The NCTC is to contain a “Directorate of Intelligence which shall have primary responsibility
within the United States Government for analysis of terrorism and terrorist organizations (except
for purely domestic terrorism and domestic terrorist organizations) from all sources of
intelligence, whether collected inside or outside the United States.”10The Intelligence Reform Act
and Terrorism Prevention Act of 2004 also tasked the NCTC Director with undertaking strategic
operational planning for counterterrorism operations. The statute specifies that strategic planning
is to include the mission, objectives to be obtained, tasks to be performed, interagency
coordination of operational activities, and the assignment of roles and responsibilities.11 However,
NCTC may not direct the execution of such operations.12 In carrying out these planning
responsibilities the NCTC Director is responsible statutorily to the President rather than the DNI.
These unusual dual reporting responsibilities might lead to a situation in which the NCTC
director could recommend policies to the President specifically opposed by the DNI.
The extent of NCTC’s planning responsibilities are unclear. The legislation did not repeal the
authorities of other agencies to collect counterterrorism intelligence or prepare for
counterterrorism operations. NCTC can prepare and obtain approval for counterterrorism plans,
but it cannot ensure implementation. Some observers have expressed concern that DOD’s own
planning responsibilities under Title X of the US Code could be complicated by the NCTC role.

The Executive Branch is undertaking several investigations of the Fort Hood shooting and the
December 25 airline attack. The reports may indicate organizational problems or individual
malfeasance and Congress may choose to review those investigations. However, there may also
be interest in a wider-ranging assessment of the role of various agencies and how they work
together. In particular, Congress may act to review the statutory framework that created the
NCTC in 2004 and how the Center has functioned in the years since. In particular, Congress may
wish to satisfy itself that the NCTC has access to all appropriate information and intelligence. It
may wish to assure itself that detaillees to the NCTC from other agencies are highly qualified and
committed to the Center’s mission and do not see their role as protecting their agency’s
bureaucratic equities. Congress may wish to assess the availability of adequate technologies at
NCTC for accessing and sharing information.

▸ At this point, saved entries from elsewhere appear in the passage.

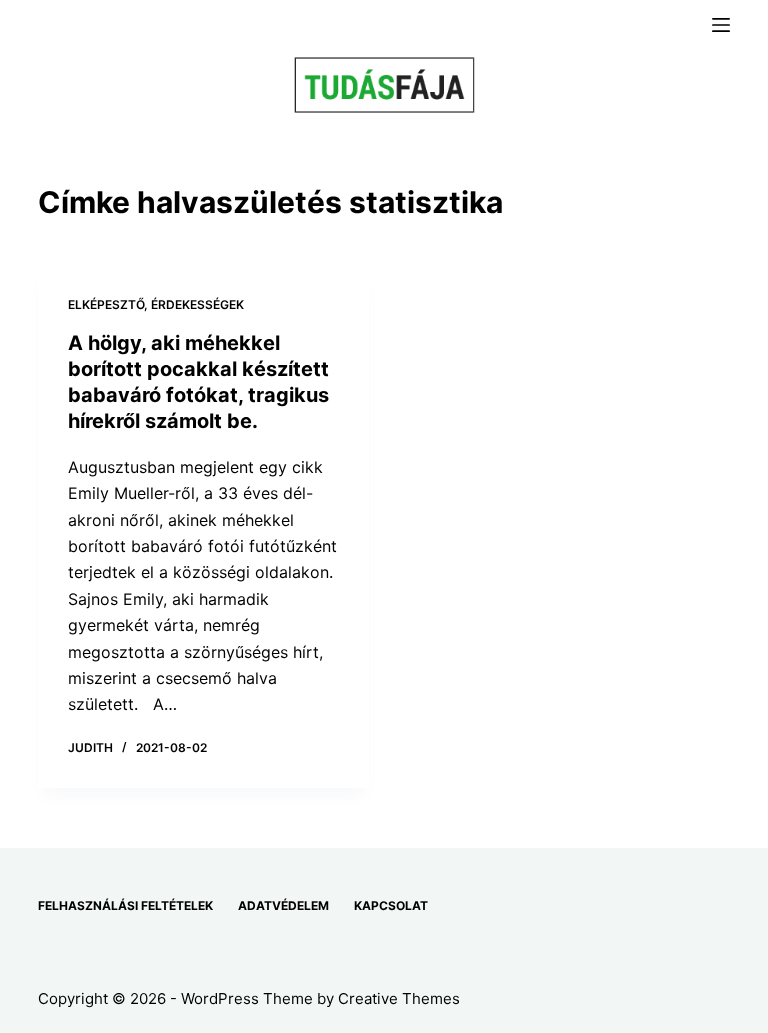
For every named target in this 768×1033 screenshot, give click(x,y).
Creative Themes (399, 998)
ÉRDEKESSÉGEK (197, 304)
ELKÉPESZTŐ (106, 304)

Although significant efforts have been made to remove the “wall” between law enforcement and
intelligence, there may be residual barriers especially those resulting from separate bureaucratic
cultures. As in the case of Major Hassan the natural tendency to avoid over-involvement in law
enforcement or the personnel policies of a cabinet department may have influenced the handling
of information relating to contacts between a US person and a suspected terrorist in another
country. Concern has also been expressed that NCTC might rely on authorities available to
foreign intelligence agencies that do not encompass the restrictions on domestic intelligence
gathering and law enforcement operations and that this approach may jeopardize privacy rights.22
Congress might seek additional information on NCTC policies regarding privacy rights of US

Congress exerts its greatest influence through authorization and appropriations legislation.
However, NCTC is not a large collection agency and its relatively small budget goes mainly for
personnel expenses. Some in Congress may find the number of NCTC personnel either excessive
or inadequate, but changes in the number of positions would affect the NCTC budget but in
relatively small amounts in comparison to the $49+ billion budget for all national intelligence
programs. Some observers have argued that NCTC’s information technology capabilities need to
be enhanced, but it is unlikely that the budgetary implications would be dramatic.